Toni Morrison's The Bluest Eye

These standards and feelings of rejection were the qualities that Pecola inherited from Pauline. Her mother, from her birth, placed upon her the same shroud of shame, loneliness, and inadequacy. More significantly, just as in the Whitcomb dynasty, the Breedloves as a whole were at one point described by the narrator as one distressing unit. They were unified in their acceptance of the mantle of unexplained ugliness, shame, and social dysfunctionality. The narrator told the reader that "No one could have convinced them that they were not relentlessly and aggressively ugly.You looked at them and wondered why they were so ugly; you looked closely and could not find the source. Then you realized that it came from conviction, their conviction.And they took the ugliness in their hands, threw it as a mantle over them, and went about the world with it. Dealing with it each according to his own way". (Morrison, 39) .
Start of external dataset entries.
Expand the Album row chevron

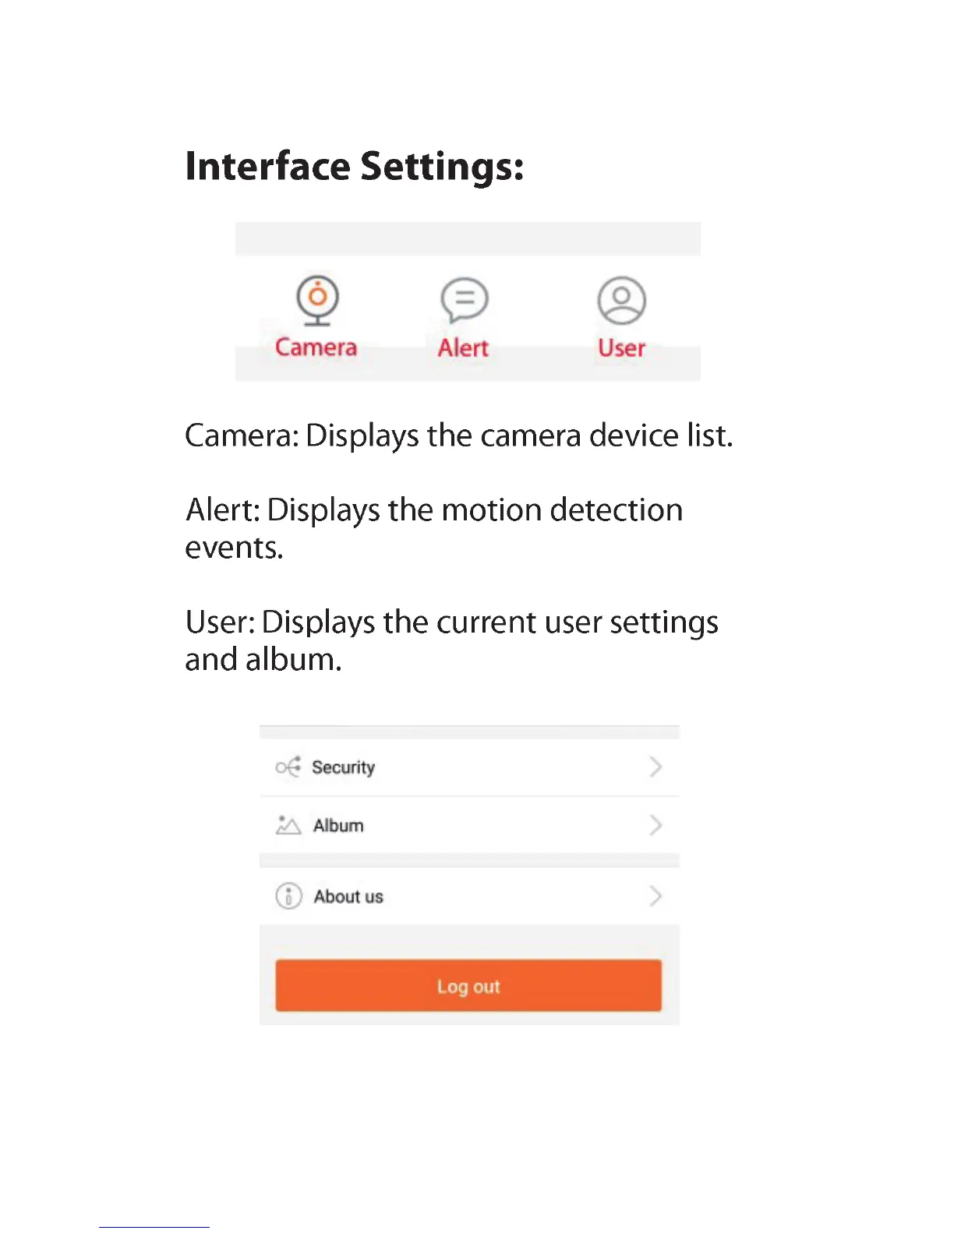[x=655, y=825]
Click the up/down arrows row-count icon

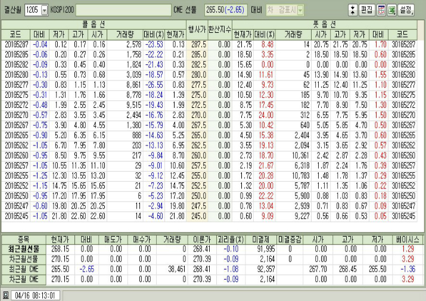[352, 10]
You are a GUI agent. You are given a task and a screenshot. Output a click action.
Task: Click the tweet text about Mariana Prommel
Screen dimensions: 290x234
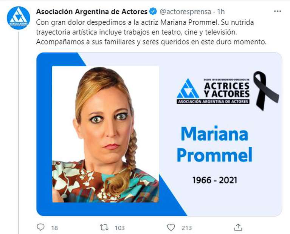(151, 32)
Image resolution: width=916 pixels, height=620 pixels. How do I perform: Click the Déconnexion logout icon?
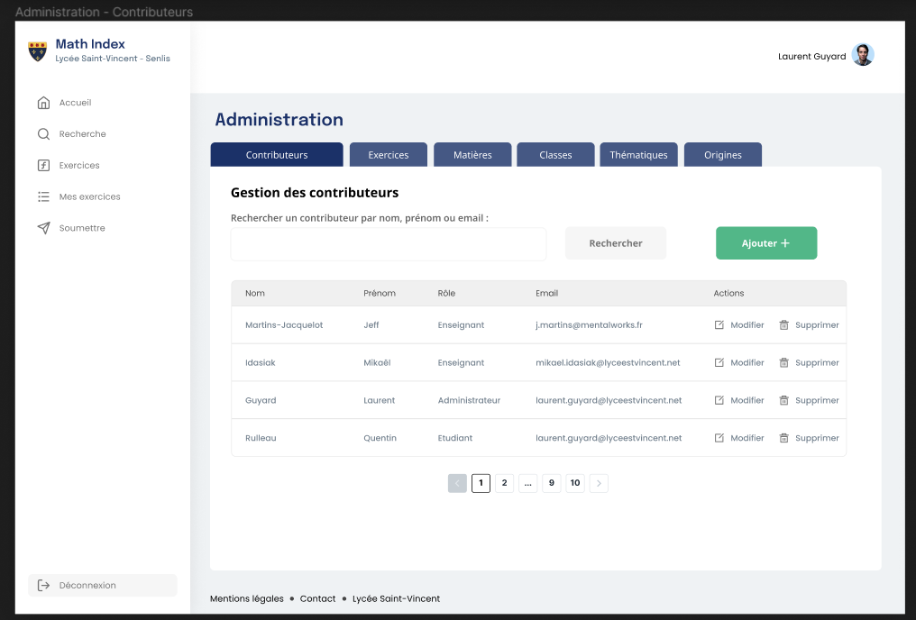pos(43,586)
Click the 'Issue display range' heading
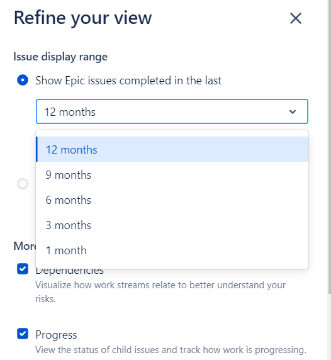The height and width of the screenshot is (360, 331). pos(60,57)
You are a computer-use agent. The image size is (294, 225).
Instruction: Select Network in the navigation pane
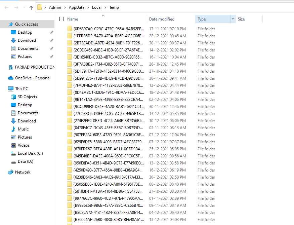click(23, 172)
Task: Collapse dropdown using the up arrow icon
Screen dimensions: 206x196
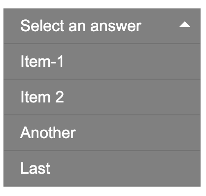Action: click(185, 25)
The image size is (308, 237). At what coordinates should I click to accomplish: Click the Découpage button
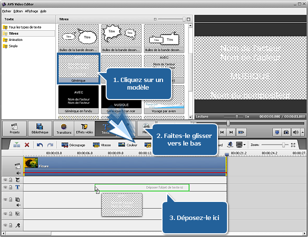coord(73,145)
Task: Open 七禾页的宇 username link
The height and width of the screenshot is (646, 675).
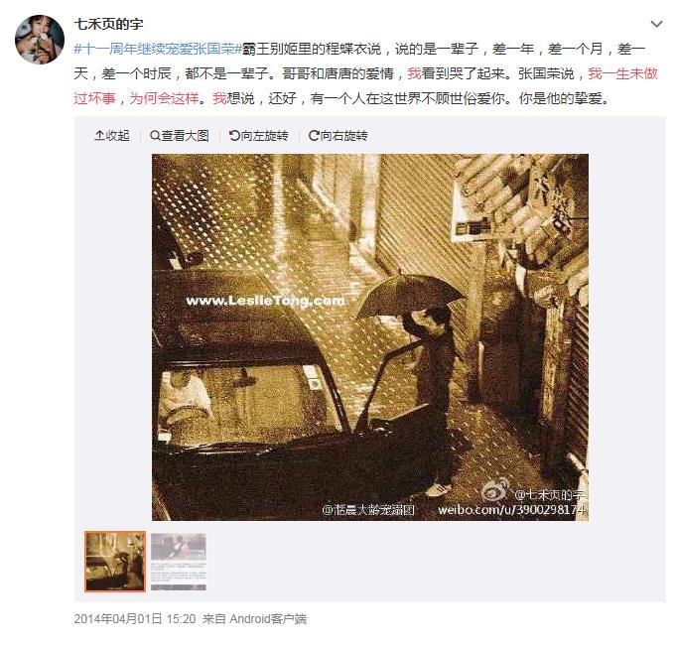Action: point(109,24)
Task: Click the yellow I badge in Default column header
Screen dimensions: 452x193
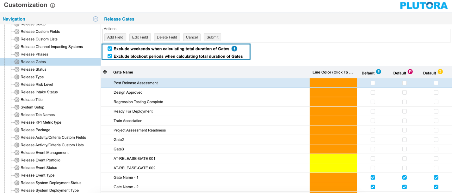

             This cycle of rejection was developed further in the metaphors that Morrison used throughout the novel. Nature was a recurring theme in the story and played an important role in answering why Pecola was rejected. Claudia, the novel's narrator, and her sister Frieda, in their pre-adolescent mindsets could not completely understand why things happened as they did to Pecola. However, what they did know was stated in the beginning of the novel: that "there were no marigolds in the fall of 1941" (Morrison, 9), the seeds of hope they themselves planted had shriveled and died, just like Pecola and Cholly's baby. Morrison reiterated this simplistic alignment of Pecola"s life with occurrences in nature as a means of understanding throughout the novel. She established nature as an important factor in life's experiences by incorporating it into the structure of her novel. .

             Instead of conventional chapters and sections, The Bluest Eye was broken up into seasons-Fall, Winter, Spring, and Summer.